## Data records
** START **
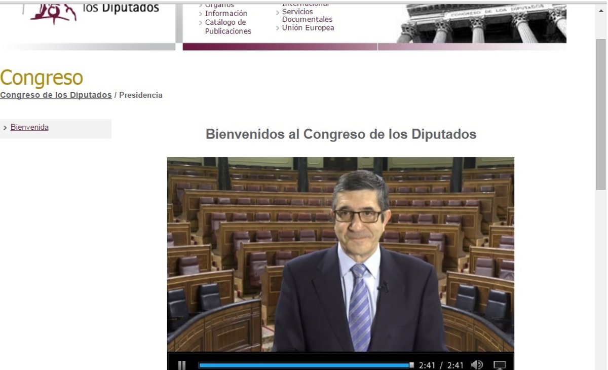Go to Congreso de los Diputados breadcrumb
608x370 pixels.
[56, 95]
** END **
** START **
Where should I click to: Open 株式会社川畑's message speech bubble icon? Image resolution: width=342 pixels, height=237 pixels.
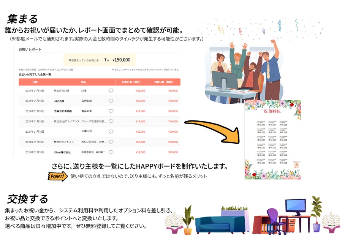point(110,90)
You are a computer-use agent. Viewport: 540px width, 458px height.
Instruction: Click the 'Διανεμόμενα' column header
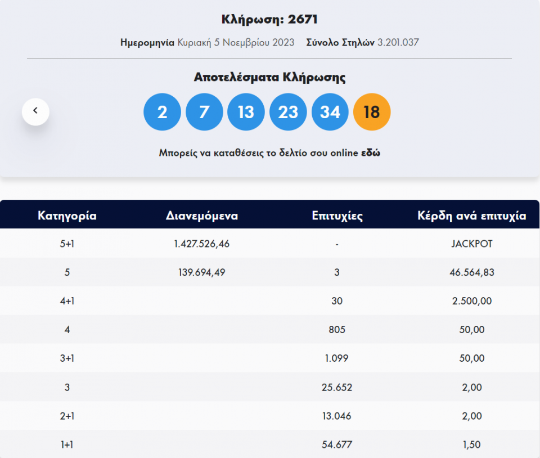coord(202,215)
** END **
## What is asked
Can you transcribe the lines from the one containing "You are a computer-use" up to and including the one containing "coord(202,215)", leaving out the pictures?

## Written answer
You are a computer-use agent. Viewport: 540px width, 458px height.
Instruction: Click the 'Διανεμόμενα' column header
coord(202,215)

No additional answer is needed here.